Sanghera, a Cambridge-educated journalist of Sikh Punjabi heritage born in Wolverhampton, concedes that he is approaching his subject – surprisingly given his ethnic background; unsurprisingly given his British education – as something of a novice. For large parts of the book this allows him to project himself as a sort of everyman offering up a reader’s digest of colonial history (a synthesis of sources readily available, as the author points out, to those who chose to look for them) and the various atrocities (slavery included) it encompasses. Yet what makes this book truly interesting – and without doubt allows the author to develop a more complex understanding of the effects of Empire on Britain today than his everyman persona would suggest – is Sanghera’s inclusion, and seemingly honest assessment, of his personal position, as a British Sikh, within all this.
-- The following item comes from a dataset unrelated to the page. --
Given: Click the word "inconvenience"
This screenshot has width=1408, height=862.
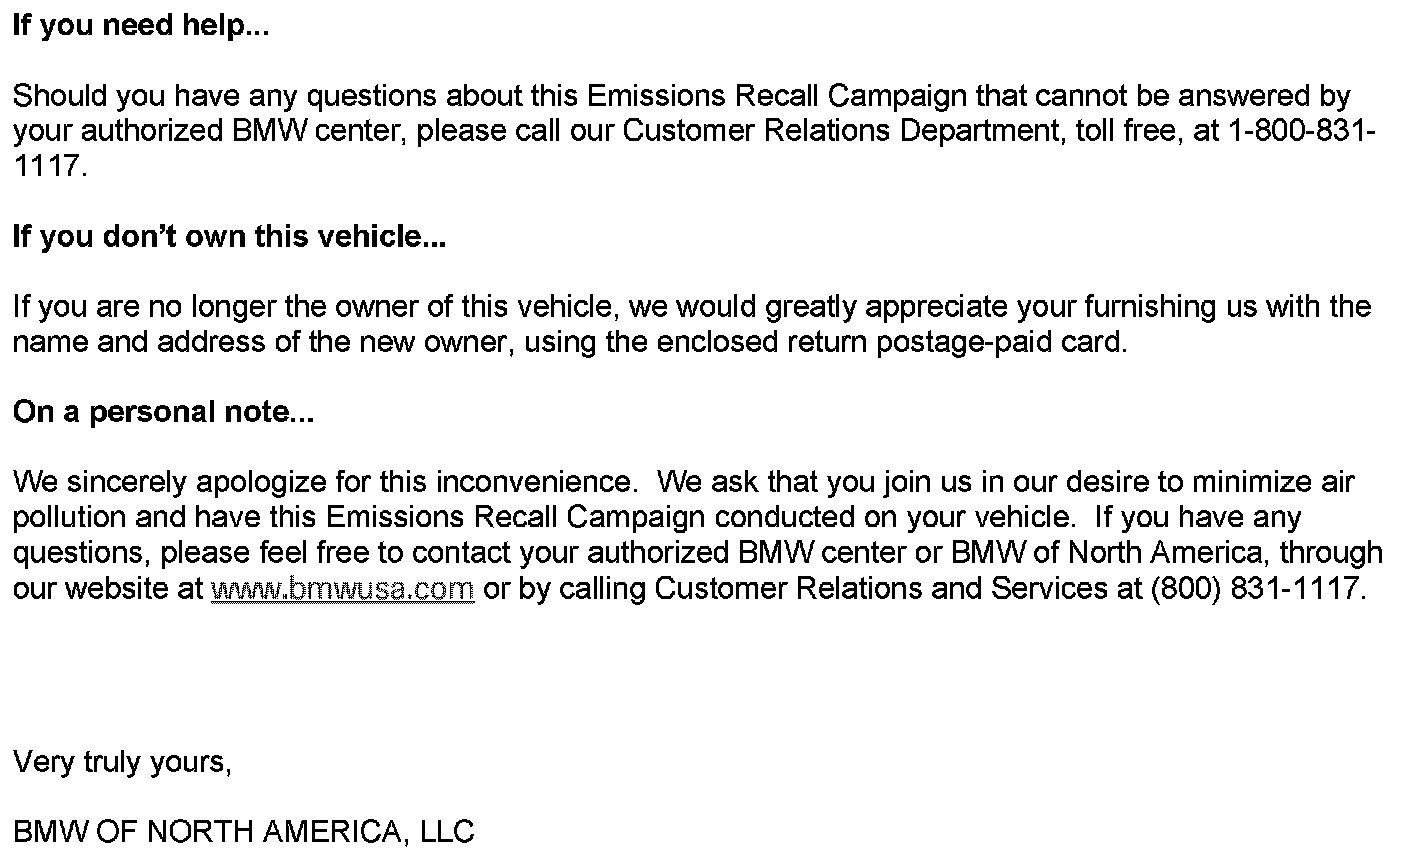Looking at the screenshot, I should pos(539,483).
To put it very crudely, he has one foot in each of the camps of coloniser and colonised. Proud of being British, yet subject to a fair degree of ‘Paki bashing’. ‘I can’t help feeling that I’m on a similar journey [to that undertaken by India’s Harrow- and Cambridge-educated first prime-minister, Jawaharlal Nehru], that in embarking on this project I’m making an effort to decolonise myself,’ Sanghera confesses.
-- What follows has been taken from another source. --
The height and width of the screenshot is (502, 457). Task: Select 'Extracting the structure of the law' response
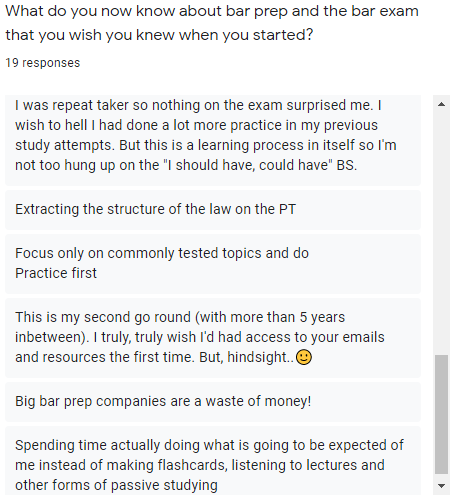[x=213, y=210]
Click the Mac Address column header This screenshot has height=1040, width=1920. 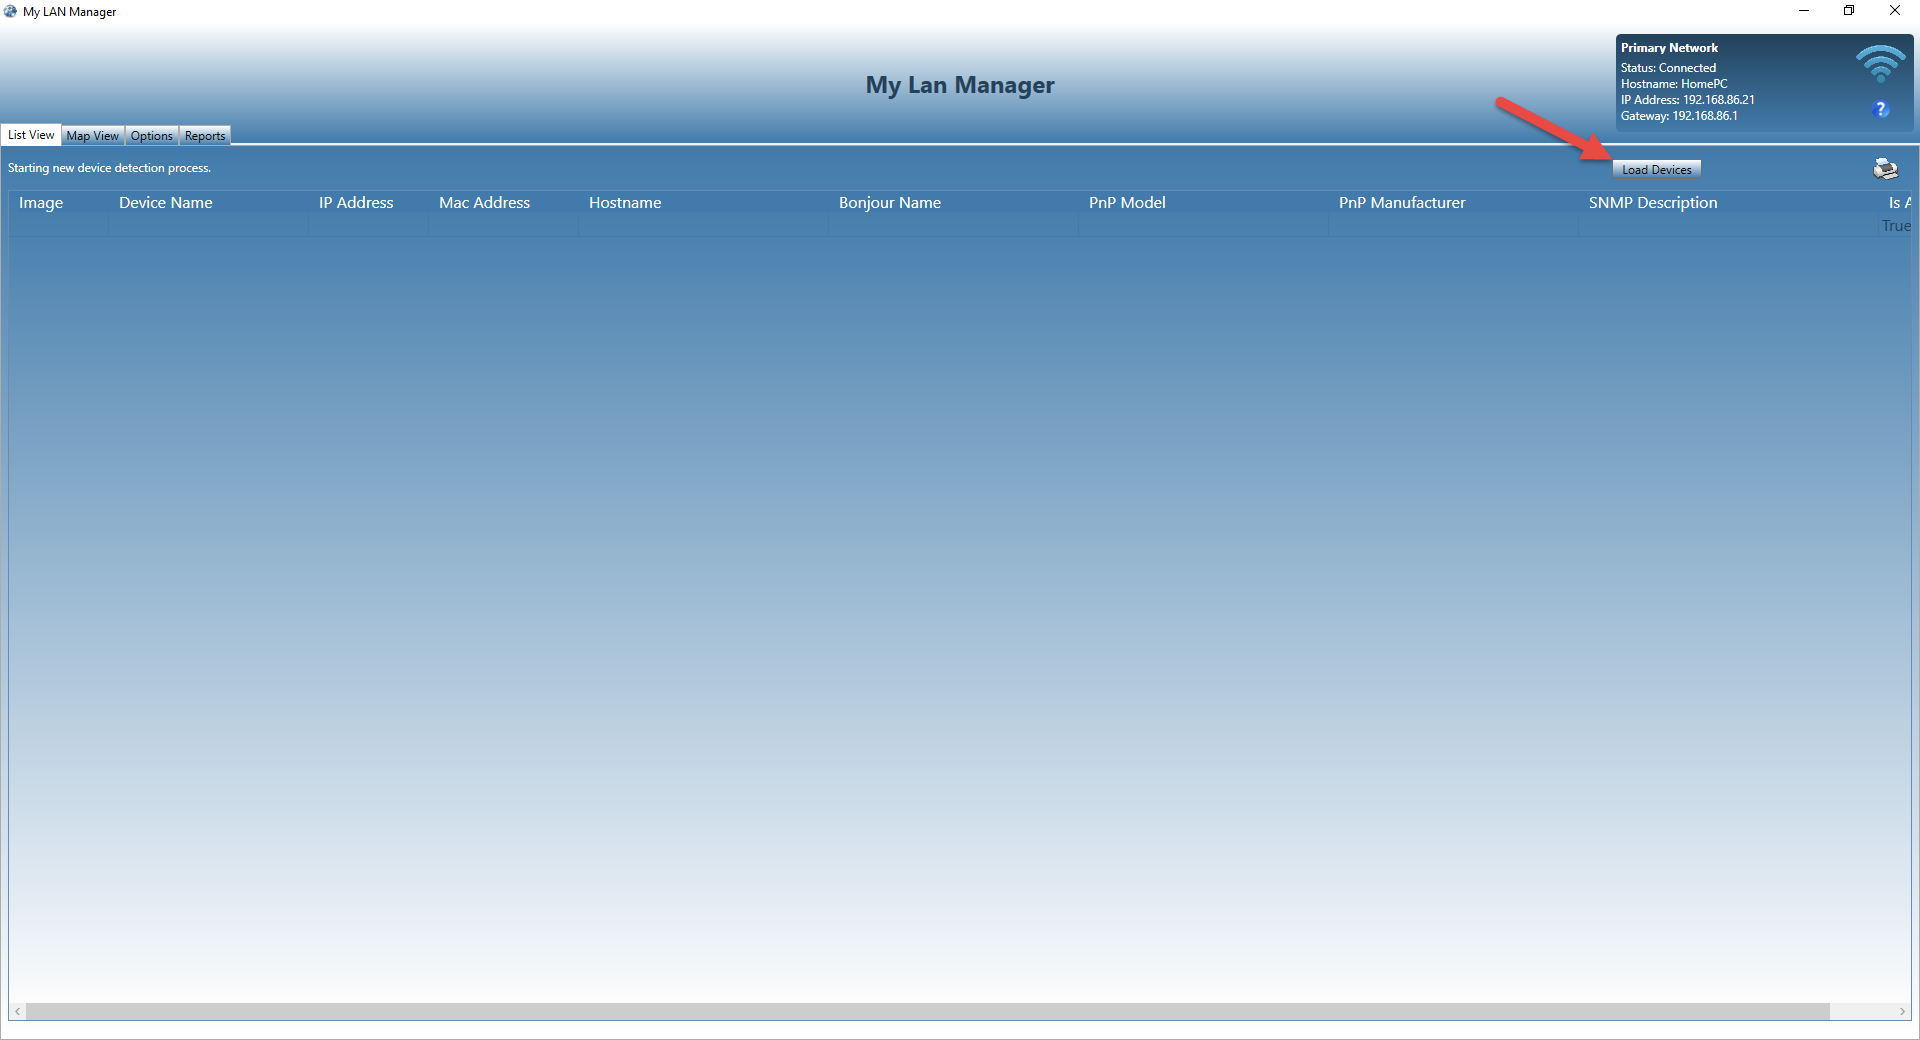point(484,203)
So while Empireland traces the ‘toxic mixture of nostalgia and amnesia’ that allows the rhetoric and psychology of the imperial British mind, its distrust of experts and cleverness, its attitude of exceptionalism and, of course, its blindness to its enduring racism (both casual and institutional) to persist, in some ways unchanged since the Empire’s heyday (and which has led, in Sanghera’s view, to Brexit, among other things), it doesn’t shy away from examining the extent to which some colonised peoples (Sikhs among them) collaborated with their colonisers, or enabled the Empire, casually at times, to expand. It takes a measured approach in its analysis of the economic benefits Britain gained from its colonies. And attempts to untangle actions of Empire that were to one degree a result of unchecked individual impulses and to another the result of structural imperatives.
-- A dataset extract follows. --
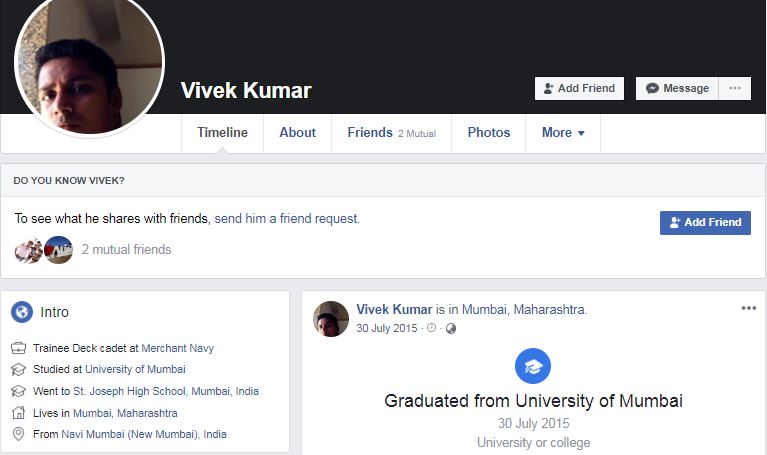Open the post options three-dots menu
The image size is (767, 455).
tap(748, 308)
Amid all this, Sanghera reserves his biggest critique for Britain’s education system, which neither incorporates any serious study of Britain’s imperial past, nor reflects the inclusive, multiracial society that Britain today so likes to project. ‘The most serious and painful omission of my education was that during the years of being taught about world wars and sitting through endless remembrance services, no one cared to tell us, a radically diverse student body, that our people were there too,’ the author asserts while reflecting on his time at Wolverhampton Grammar School. Indeed, had he been made aware of the long history of ethnic minorities who were present and active in Britain’s social and political life before and during the centuries of Empire, Sanghera speculates, ‘instead of being fed the idea that my family and I were some kind of novel social experiment, interlopers in a white country, it would have made a huge difference to my sense of belonging’. And perhaps this point is key to Empireland: a serious reflection on Britain’s actions and relations to Empire might end up being an effective way of building things up as well as tearing things down.